Análise

Uma “fadiga pandémica” precoce

Posturas insensatas são cúmplices do vírus. A luta será demorada

O vírus continua a fazer estragos em larga escala, alguns dos quais impensáveis. Se bem cedo percebemos que a pandemia é problema de saúde pública que chega a todos, debilita os mais frágeis e mata sobretudo os mais velhos e se passados uns dias notamos que a economia pouco dada à diversidade ia apanhar por tabela e por isso necessitaria de injecções regulares de verbas a fundo perdido, de medidas de apoio à criação de emprego e políticas que assegurem a sobrevivência das empresas, agora sentimos que a covid-19 tomou de assalto comportamentos, discursos e modos de vida, nem sempre pelas melhores razões e muitas vezes eivados de insensatez.

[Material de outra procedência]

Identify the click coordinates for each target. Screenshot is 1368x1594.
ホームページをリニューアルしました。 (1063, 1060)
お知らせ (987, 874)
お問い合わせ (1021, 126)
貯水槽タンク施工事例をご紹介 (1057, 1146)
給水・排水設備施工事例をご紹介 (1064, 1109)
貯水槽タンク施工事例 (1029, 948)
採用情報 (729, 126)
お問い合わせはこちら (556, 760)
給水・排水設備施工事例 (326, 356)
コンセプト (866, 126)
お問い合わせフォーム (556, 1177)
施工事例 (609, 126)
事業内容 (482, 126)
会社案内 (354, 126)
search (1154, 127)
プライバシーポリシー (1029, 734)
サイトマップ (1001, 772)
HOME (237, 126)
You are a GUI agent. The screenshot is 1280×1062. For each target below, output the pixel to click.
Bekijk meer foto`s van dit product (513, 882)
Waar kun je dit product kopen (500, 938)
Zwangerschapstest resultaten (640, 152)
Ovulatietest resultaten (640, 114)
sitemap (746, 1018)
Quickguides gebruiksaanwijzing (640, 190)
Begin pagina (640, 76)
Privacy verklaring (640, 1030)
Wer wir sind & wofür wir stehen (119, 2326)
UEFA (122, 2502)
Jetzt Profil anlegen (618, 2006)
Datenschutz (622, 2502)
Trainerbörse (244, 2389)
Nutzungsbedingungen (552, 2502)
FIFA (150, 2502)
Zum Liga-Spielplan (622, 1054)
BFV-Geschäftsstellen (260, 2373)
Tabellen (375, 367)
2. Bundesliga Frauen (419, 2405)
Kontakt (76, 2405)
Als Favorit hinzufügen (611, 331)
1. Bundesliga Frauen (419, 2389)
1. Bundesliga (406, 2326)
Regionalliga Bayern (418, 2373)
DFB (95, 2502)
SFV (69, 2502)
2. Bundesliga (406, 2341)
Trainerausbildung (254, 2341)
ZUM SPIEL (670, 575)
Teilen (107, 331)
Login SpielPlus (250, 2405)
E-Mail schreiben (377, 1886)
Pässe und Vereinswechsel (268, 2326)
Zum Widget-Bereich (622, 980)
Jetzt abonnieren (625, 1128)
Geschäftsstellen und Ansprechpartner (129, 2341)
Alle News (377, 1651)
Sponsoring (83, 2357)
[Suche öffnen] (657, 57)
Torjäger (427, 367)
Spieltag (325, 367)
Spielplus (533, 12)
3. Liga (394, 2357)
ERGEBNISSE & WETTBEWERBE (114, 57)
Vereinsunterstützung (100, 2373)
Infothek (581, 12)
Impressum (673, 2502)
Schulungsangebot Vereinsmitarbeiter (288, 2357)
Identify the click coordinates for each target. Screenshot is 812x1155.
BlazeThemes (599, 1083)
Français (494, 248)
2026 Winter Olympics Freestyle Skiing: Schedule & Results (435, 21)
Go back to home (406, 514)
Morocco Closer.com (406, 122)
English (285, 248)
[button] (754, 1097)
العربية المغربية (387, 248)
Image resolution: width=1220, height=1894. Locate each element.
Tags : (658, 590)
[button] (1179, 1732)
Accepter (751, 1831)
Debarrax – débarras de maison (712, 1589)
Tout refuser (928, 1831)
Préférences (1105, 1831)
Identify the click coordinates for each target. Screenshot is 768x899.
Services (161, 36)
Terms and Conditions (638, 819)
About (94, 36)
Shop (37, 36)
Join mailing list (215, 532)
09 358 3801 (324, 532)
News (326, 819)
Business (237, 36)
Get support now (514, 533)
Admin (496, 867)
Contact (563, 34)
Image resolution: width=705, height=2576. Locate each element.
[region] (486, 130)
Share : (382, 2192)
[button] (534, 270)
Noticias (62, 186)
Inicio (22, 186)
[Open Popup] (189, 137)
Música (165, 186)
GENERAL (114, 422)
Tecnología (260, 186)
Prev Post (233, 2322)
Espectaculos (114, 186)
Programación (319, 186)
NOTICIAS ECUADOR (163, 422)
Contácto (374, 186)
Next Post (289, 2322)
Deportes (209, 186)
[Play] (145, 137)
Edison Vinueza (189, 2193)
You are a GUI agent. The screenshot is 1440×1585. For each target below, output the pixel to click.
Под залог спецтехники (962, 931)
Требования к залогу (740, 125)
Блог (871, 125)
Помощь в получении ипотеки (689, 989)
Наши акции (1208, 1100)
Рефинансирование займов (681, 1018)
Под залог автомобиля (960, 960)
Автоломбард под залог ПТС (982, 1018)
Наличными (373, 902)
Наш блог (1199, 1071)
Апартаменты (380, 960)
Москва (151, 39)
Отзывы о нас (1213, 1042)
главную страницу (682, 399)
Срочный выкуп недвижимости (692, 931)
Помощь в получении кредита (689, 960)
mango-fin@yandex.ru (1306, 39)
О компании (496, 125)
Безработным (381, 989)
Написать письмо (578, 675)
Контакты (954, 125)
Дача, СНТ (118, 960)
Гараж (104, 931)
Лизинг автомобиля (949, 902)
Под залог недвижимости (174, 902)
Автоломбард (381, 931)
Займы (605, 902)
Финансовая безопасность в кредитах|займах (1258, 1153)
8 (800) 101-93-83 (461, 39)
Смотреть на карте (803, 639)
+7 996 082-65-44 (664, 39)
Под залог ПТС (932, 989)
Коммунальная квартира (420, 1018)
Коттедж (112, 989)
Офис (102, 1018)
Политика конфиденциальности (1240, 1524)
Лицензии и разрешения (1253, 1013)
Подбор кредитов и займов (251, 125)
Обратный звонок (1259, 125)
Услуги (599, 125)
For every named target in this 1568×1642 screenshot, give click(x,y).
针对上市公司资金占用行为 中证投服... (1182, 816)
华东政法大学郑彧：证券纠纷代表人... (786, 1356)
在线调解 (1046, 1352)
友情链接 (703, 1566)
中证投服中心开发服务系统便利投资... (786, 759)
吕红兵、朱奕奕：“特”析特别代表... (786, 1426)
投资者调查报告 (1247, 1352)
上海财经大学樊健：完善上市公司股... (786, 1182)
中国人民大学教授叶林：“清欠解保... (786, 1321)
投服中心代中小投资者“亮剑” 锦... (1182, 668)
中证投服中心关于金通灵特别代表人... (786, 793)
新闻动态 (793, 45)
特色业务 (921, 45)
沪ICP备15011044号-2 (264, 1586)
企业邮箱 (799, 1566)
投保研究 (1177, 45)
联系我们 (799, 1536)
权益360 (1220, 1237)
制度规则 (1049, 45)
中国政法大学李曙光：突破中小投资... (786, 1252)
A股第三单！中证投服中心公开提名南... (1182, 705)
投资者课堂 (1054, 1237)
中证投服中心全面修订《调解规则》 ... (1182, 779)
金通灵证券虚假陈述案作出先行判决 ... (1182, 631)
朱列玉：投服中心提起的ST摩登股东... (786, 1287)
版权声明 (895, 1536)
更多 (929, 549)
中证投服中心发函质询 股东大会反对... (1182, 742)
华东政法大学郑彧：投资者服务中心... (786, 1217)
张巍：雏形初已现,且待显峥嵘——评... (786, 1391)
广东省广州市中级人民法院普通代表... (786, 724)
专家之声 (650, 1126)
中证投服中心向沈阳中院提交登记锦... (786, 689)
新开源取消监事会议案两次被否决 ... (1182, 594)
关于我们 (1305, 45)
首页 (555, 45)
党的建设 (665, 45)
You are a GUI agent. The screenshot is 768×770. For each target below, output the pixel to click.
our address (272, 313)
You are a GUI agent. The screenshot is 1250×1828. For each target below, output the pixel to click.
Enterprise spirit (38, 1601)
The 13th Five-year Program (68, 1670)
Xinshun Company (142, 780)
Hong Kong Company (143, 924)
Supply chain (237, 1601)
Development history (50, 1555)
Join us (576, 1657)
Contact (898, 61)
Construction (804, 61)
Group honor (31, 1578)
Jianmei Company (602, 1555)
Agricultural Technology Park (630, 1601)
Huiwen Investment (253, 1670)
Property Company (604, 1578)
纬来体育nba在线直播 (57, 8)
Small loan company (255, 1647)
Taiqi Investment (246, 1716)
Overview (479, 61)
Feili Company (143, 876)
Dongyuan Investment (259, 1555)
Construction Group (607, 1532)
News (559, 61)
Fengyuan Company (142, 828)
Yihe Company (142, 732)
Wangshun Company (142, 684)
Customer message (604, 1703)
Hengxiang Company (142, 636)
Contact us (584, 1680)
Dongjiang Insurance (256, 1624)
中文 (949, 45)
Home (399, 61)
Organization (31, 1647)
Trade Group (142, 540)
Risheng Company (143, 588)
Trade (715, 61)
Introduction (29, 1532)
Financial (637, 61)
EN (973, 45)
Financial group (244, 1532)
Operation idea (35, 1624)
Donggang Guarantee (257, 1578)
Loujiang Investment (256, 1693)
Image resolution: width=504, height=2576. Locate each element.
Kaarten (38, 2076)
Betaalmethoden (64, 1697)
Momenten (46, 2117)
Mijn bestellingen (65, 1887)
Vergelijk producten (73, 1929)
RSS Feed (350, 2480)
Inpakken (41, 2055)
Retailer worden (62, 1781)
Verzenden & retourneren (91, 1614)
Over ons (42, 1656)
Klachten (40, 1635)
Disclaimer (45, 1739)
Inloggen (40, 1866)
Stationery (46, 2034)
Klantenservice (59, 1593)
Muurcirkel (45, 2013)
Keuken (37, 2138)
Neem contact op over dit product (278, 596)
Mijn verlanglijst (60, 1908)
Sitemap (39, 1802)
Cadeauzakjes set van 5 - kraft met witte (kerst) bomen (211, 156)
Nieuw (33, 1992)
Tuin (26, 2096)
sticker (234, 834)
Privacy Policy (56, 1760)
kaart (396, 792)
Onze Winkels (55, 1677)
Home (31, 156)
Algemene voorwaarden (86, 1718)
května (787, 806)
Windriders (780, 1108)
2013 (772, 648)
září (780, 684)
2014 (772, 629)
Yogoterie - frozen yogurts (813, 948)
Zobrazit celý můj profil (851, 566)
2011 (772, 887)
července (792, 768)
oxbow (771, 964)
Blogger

Os danos oscilam entre os ataques despudorados à verdade que decorre dos factos, dos números assustadores e dos problemas que se agravam, às leituras truncadas de textos jornalísticos e às conspirações orquestradas contra as regras que visam evitar a propagação.

Há quem tenha passado das marcas. Provavelmente o Pingo Doce foi a marca portuguesa mais falada da semana ao anunciar a abertura das lojas para as 6h30, opção controversa que não vingou e obrigou a recuo mesmo antes de António Costa ordenar que antes das 8h ninguém abria portas. A “criatividade quanto a horários” levou mesmo o primeiro-ministro a assumir algo que não é muito comum em política: “A culpa é toda minha. O mensageiro transmitiu mal a mensagem”, referiu, admitindo que houve “equívocos” e “interpretação defeituosa” sobre as medidas destinadas a travar o avanço da Covid-19 em Portugal. E porque assim foi, também recuou, eliminando as excepções à regra que manda ficar em casa.

Do episódio resta a certeza que as derivas comunicacionais dos decisores em tempo de crise - e tem havido mais do que era admissível - favorecem algumas espertezas.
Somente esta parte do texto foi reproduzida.